Los pensamientos llegan como enjambres de moscas alrededor de un cadáver que respira. Me rodean, se posan en mis párpados, se multiplican. Cada idea se desdobla en cien, y cada una exige mi atención como un animal hambriento. No puedo detenerlas: se abren como libros que no pedí leer, escritos con fuego en lenguas que no reconozco. No pienso: soy pensado. La noche me usa como cuaderno, como máquina febril donde imprime su alfabeto secreto. Las frases me devoran; las palabras son insectos con alas de vidrio que me cortan la piel desde dentro. Y aunque intento resistirme, me dejo arrastrar porque sé que en estas páginas delirantes se oculta un mapa de mí mismo que nunca encontraré de día.

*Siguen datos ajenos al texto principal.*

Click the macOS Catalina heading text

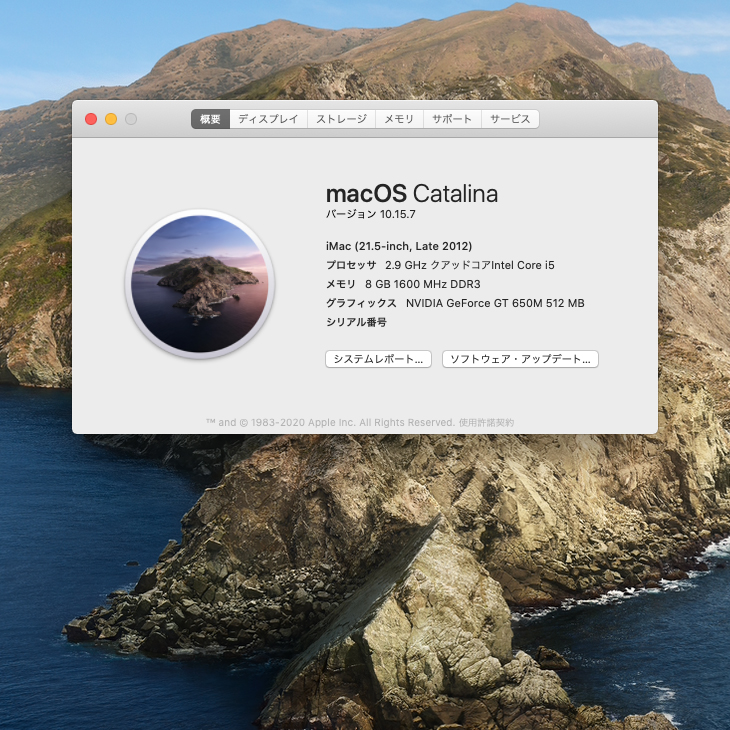point(411,194)
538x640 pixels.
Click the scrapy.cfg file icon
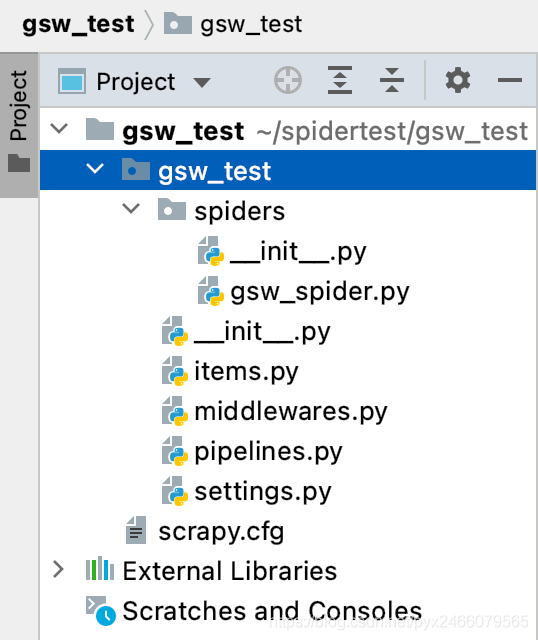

El absurdo se instala en mi pecho como una piedra fría. ¿Qué hago despierto cuando todo duerme? ¿Qué sentido tiene esta vigilia interminable? La noche es un desierto mineral, y yo soy el único peregrino condenado a cruzarlo sin agua. El silencio pesa más que el hierro. Me hablo a mí mismo, pero mi voz es un eco que se estrella contra las paredes de mi cráneo. No hay respuesta, solo la certeza de que soy el actor único de una obra que nunca tendrá público. Y sin embargo sigo recitando mi monólogo, porque detenerme sería aceptar el vacío, y el vacío me devoraría sin masticar.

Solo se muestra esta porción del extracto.